Work-around for the inability to embed fonts in Mac PowerPoint?

My vehement distaste for PowerPoint burns with the heat of a thousand suns, but, alas, it is the tool I am forced to use to create a very straightforward presentation that will run during a banquet. Each slide will have the honoree’s photo and some text. Everything is static – no animations or fancy transitions – and the slides will be advanced by a human being.

I will create said PPT on a Mac (running PowerPoint 2008) but it will run on a Windows machine. From what I have found by googling, it appears there is no way to embed fonts in the Mac version to circumvent font issues.

Am I asking for trouble if I create the slides in another program (like Quark or InDesign), save them as JPGs and insert them as a picture in PowerPoint? If this method is not a good strategy, is there some other way to go about it?

That’s what I would do.

Dude, if you have InDesign, create a PDF. You can set it to run in Full Screen mode. PM me if you want pointers or troubleshooting. I used to teach InDesign.

I’m not a dude (unless it’s “dude” in the sense of “you guys” ;)), but thanks for the offer! I may take you up on it.

Uh, yes. “Dude” as in an enthusiastic, non-gender-specific term of greeting ala Rob Schneider.

if it’s a Mac, you can save to PDF natively.

This is what I was coming into the thread to suggest. I would say it’s the easiest solution if PP is what you must use.

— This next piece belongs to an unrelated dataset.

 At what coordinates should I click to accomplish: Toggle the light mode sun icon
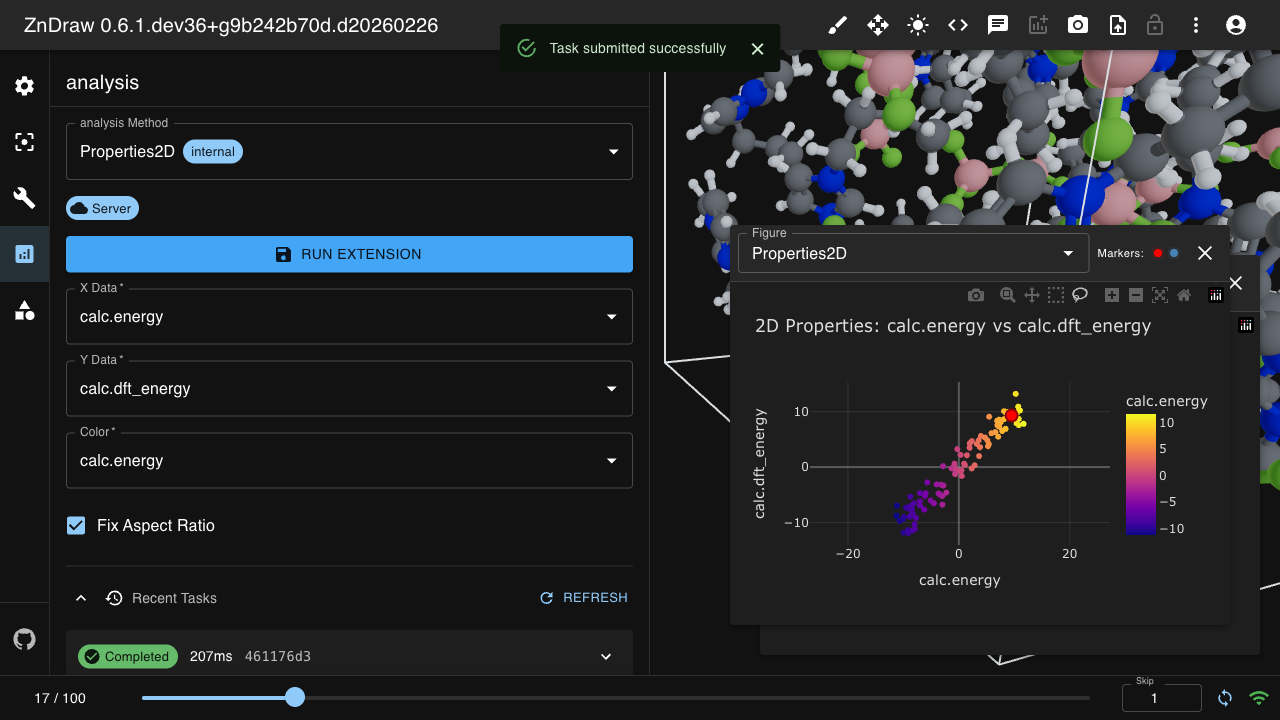point(917,25)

I was definitely going to say: don’t save them as JPEGs. PDF would be best, but if you can’t do that, then PNG or GIF would be a lot better than JPEG. Unless you make the JPEGs rather large, the text is going to look kinda fuzzy.

PDFs are a piece of cake. I shall go that route. Thanks, one and all, for the advice!

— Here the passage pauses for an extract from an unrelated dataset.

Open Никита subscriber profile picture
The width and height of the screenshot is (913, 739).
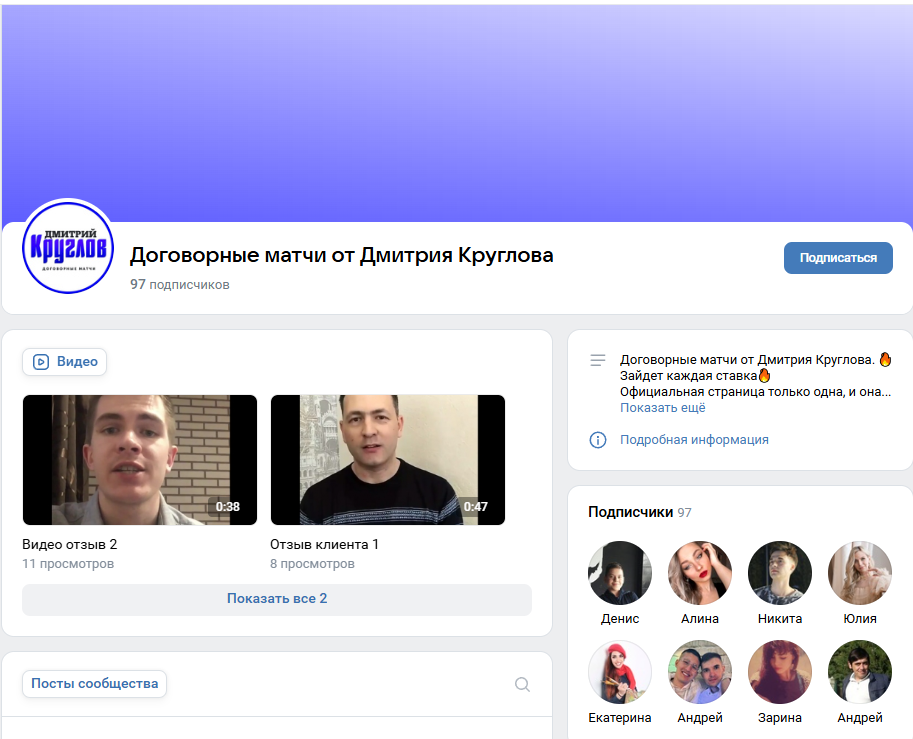(779, 572)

I solved this problem by making my labels in PowerPoint, selecting them, right-clicking, and Save as Picture-ing them as PNGs to temporary files. Then I bring the PNGs back into PowerPoint in the place of the original labels (once they’re in the PPT, just throw away the temporary files). That way, as noted, my presentations can travel on a thumb drive without caring what computer or version of PowerPoint they’re running on. Downside: I can’t correct a typo or make other minor changes without repeating the process.

BigT: few computer projectors can project an image more than 1200 pixels wide, so fuzziness with JPGs is not the same issue as with the Web or print. PowerPoint does not work well with PDFs; it just uses a low-res preview image rather than rasterizing the PDF.